Question

With food prices becoming a great issue in the world; wheat yields are even more important. Some of the highest yielding dry land wheat yields are in Washington state and Idaho; with an average of 100 bushels per acre and a known standard deviation of 30 bushels per acre. A seed producer would like to save the seeds from the highest 90% of their plantings.
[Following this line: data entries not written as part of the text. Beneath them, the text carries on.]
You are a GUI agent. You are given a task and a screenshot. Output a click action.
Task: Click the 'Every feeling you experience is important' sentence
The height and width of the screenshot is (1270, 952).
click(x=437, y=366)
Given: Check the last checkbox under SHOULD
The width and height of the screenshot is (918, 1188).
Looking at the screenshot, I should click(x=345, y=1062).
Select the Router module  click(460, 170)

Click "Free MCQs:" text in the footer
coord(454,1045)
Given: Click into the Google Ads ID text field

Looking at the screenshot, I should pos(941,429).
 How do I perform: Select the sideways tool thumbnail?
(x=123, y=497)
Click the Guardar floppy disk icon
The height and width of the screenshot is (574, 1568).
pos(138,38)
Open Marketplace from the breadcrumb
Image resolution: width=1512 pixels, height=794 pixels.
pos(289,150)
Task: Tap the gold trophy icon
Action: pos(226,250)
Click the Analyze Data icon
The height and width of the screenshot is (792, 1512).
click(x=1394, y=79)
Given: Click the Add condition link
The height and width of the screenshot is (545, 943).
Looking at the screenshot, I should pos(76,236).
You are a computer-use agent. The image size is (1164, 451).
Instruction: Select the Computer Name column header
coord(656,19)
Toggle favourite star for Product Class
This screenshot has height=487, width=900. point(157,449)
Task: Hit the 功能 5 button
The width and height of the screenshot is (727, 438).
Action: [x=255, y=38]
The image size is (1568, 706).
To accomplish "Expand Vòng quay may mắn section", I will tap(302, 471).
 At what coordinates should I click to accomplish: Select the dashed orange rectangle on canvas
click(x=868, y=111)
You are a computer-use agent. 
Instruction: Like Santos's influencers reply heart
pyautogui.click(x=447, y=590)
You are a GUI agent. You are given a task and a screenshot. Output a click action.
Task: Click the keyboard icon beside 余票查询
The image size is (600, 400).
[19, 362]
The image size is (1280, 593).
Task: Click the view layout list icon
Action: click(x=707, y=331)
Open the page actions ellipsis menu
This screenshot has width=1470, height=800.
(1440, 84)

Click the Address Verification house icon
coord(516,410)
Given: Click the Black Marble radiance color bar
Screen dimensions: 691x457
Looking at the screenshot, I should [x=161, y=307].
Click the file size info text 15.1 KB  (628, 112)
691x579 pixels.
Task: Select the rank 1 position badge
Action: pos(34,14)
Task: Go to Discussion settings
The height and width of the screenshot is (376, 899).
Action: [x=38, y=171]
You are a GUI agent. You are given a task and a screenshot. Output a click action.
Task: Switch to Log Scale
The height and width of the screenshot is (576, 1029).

Above what yield should they save the seed (bushels/acre)?

80.8

138.4

78.4

73.0

61.6

Answer 1

Option E) 61.6

Explanation:

We are given the following information in the question:

Mean, μ = 100 bushels per acre

Standard Deviation, σ = 30 bushels per acre

We assume that the distribution of yield is a bell shaped distribution that is a normal distribution.

Formula:

`z_(score) = \displaystyle(x-\mu)/(\sigma)`

P(X>x) = 0.90

We have to find the value of x such that the probability is 0.90

P(X > x)

`P( X > x) = P( z > \displaystyle(x - 100)/(30))=0.90`

`= 1 -P( z \leq \displaystyle(x - 100)/(30))=0.90`

`=P( z \leq \displaystyle(x - 100)/(30))=0.10`

Calculation the value from standard normal table, we have,

`P(z<-1.282) = 0.10`

`\displaystyle(x - 100)/(30) = -1.282\\x = 61.55 \approx 61.6`

Hence, the yield of 61.6 bushels per acre or more would save the seed.